Solid-State NMR Studies of Aminocarboxylic Salt Bridges in l-Lysine Modified Cellulose
Ricardo Manríquez†‡, Fernando A. López-Dellamary‡, Jaroslaw Frydel†, Thomas Emmler†, Hergen Breitzke§, Gerd Buntkowsky§, Hans-Heinrich Limbach† and Ilja G. Shenderovich*†#
J. Phys. Chem. B, 2009, 113 (4), pp 934–940
Abstract: LysCel is a cellulose-based material in which l-lysine molecules are grafted with their amino side chains to the cellulose hydroxyl groups. This modification increases considerably the mechanical strength and resistance of cellulosic structures toward water. It has been attributed to the formation of double salt bridges between lysine aminocarboxyl groups in the zwitterionic state. In order to characterize this unusual structure, we have performed high-resolution solid-state 15N and 13C CPMAS NMR experiments on LysCel samples labeled with 15N in the α-position or ε-position. Furthermore, 13C−15N REDOR experiments were performed on LysCel where half of the aminocarboxyl groups were labeled in 1-position with 13C and the other half in α-position with 15N. The comparison with the 13C and 15N chemical shifts of l-leucine lyophilized at different pH shows that the aminocarboxyl groups of LysCel are indeed zwitterionic.

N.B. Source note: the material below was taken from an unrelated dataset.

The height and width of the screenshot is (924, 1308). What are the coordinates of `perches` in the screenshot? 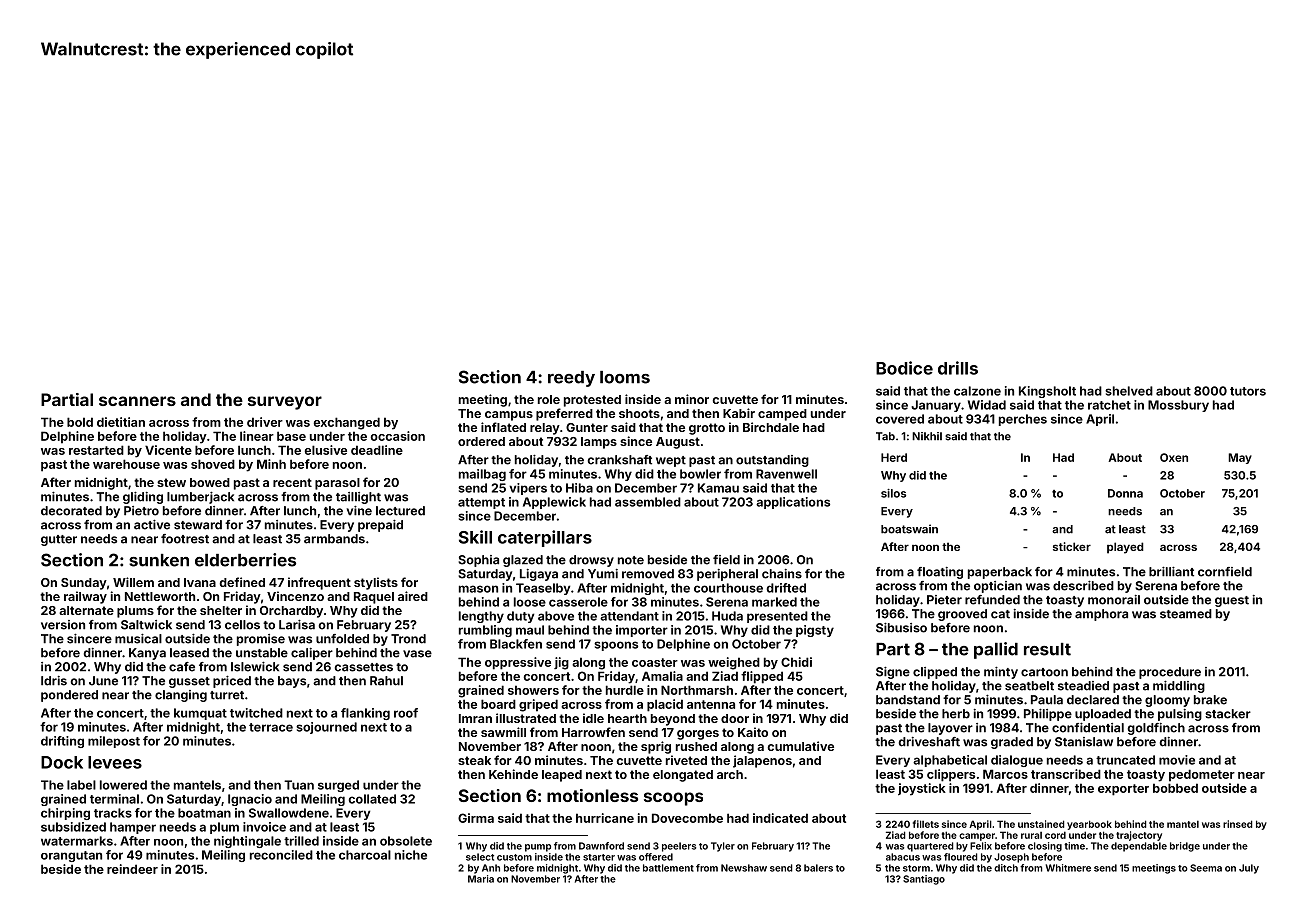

The REDOR experiments indicate distances of about 3.5 Å between the carboxyl carbon and the nitrogen atoms of different aminocarboxyl groups, indicating that the latter are in close contact with each other. However, the data are not compatible with isolated aminocarboxyl dimers but indicate the assembly of zwitterionic aminocarboxyl dimers either in a flat ribbon or as tetramers, exhibiting similar intra- and interdimer 13C···15N distances. This interaction of several aminocarboxyl groups is responsible for the zwitterionic state, in contrast to the gas phase, where amino acid dimers exhibiting two OHN hydrogen bonds are neutral.